Sunday, May 29, 2011

Animated, American Dreams of Summer

It’s the start of the summer movie season, which offers some relief from reality and more celebration of cinematic American Exceptionalism. With the help of computer generated imagery (CGI) an Americanized Thor is already smiting evil giants. Many are salivating for the unreal, computer enhanced world of movies like Kung Fu Panda 2, Captain America, X-Men: First Class, Transformer: Dark of the Moon and Green Lantern. All potential blockbusters. I’m a childhood fan of the Green Lantern, so it will be fun to leave the world of real problems behind and see the emerald crusader deal justice to powerful CGI-created aliens with my grandsons. The image of a huge green hand swatting evil characters is compelling. And I like the combined message of achievement and serving Justice even if the violence used is a bit too up front compared to say Toy Story. Maybe it's all a comfortable distraction, but the smooth effects that technology-enabled effects allow, stand in contrast to our mired situation in the real world. One thought is, if we can do this why can't we solve REAL problems.
As American summers fill our screen with neat, crisp, wham-bang solutions reality, as in unemployment, rising oil prices and declining home values for many Americans, has no immediate good ending. Real, down-to-earth problems haunt lives back here on the non-animated earth. As many have noted, the Great Recession that started in 2007 continues to echo the unemployment and dim prospects of the Great Depression. One non-obvious comparison is the attraction of youth into the military since times of high unemployment and expensive education make this a more attractive option. But another phenomena is the success of movies. The 1930s weren’t necessarily boom times for all Hollywood dream factories, but there was a serious effort to put out comforting messages. These took many forms and were sometimes a mix of breadlines and champagne - see In Hard Times, the Hoi Polloi Stay in the Picture.
Champagne-style included the Shirley Temple and Fred Astaire musicals, and light, “screwball” comedies (and Marx Brothers) but also King Kong and SF features as harsh economics drove more people to seek cinematic escape. A movie like My Man Godfrey (1936) presents a common man embodying rare common sense in contrast to the foolishness of "privileged" society. These are portrayed as both insularly out of touch with reality, but also unprincipled. There were more critical perspectives offered in more breadline style movies such as Sullivan Travels, Our Daily Bread, and American Madness.

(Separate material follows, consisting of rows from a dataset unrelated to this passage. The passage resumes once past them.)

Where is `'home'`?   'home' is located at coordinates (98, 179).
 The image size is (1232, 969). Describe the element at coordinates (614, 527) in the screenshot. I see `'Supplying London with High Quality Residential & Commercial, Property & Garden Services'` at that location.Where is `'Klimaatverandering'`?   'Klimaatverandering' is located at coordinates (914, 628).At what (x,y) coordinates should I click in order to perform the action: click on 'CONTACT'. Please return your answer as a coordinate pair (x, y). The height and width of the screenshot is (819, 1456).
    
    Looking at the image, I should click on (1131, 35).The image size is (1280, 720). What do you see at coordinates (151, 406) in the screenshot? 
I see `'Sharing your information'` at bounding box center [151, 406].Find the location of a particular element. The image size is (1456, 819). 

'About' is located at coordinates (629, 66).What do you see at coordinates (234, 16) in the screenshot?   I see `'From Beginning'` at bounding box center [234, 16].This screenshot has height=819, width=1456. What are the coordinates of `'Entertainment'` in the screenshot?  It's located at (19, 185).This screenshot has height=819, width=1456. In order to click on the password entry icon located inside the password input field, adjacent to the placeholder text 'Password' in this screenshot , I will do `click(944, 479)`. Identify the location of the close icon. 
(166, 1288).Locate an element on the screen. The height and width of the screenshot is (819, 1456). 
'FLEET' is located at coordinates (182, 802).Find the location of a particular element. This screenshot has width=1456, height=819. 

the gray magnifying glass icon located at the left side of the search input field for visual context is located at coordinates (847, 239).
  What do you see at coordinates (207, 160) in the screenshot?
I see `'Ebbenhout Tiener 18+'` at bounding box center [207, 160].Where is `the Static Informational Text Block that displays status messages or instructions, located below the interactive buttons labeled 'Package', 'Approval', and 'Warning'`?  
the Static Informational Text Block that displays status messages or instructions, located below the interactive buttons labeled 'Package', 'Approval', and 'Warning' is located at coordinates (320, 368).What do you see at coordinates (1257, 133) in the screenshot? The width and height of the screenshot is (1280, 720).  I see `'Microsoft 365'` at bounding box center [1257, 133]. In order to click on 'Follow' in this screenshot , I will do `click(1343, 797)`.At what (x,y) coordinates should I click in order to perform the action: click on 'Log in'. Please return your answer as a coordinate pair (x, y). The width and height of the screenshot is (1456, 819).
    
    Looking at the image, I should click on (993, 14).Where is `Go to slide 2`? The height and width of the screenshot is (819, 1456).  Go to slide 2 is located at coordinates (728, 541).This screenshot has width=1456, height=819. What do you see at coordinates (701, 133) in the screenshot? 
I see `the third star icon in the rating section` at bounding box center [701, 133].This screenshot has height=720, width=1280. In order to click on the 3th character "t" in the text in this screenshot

Perhaps we’ll see their like, but for this summer
technology-enabled animations are in the forefront of advertizing. There are now TV, computer games and the social web to comfort and distract. Still Hollywood produces Blockbusters of the American Exceptional sort. They promise to be great distracting comfits. Their appeal is perhaps a bit of the idea of American Exceptionalism that I covered in a previous post. They feed into concepts we want to be proud of. They also give use a sense of doing things or knowing how to do things without really doing things in a way that can be done this side of CGI. And going along with it they are often implicitly militant. I don’t mean militant in the sense used in the phrase "militant atheist". There the term is used to describe an atheist who stands up for his/her values and is bold enough to, as David Niose says, “openly question religious authority or vocally express his or her views about the existence of God,” http://www.psychologytoday.com/em/55708. I’d be happy to see a movie, animated or CGI heavy or not which included such values. It's not even the celebration of Veterans we see on Memorial Day.  No, the militancy I see is the one that take a stance that we are in a continual war with “evil” and that our physical-technical might is key to overcoming it. It's the the continuing hold that violence has on the human psyche, especially when its real consequences are abstracted away. Movies help create a cultural slippery slope celebrating combat and its militant values. As Chris Hedges says, "The communal march against an enemy generates a warm, unfamiliar bond with our neighbors, our community, our nation, wiping out unsettling undercurrents of alienation and dislocation."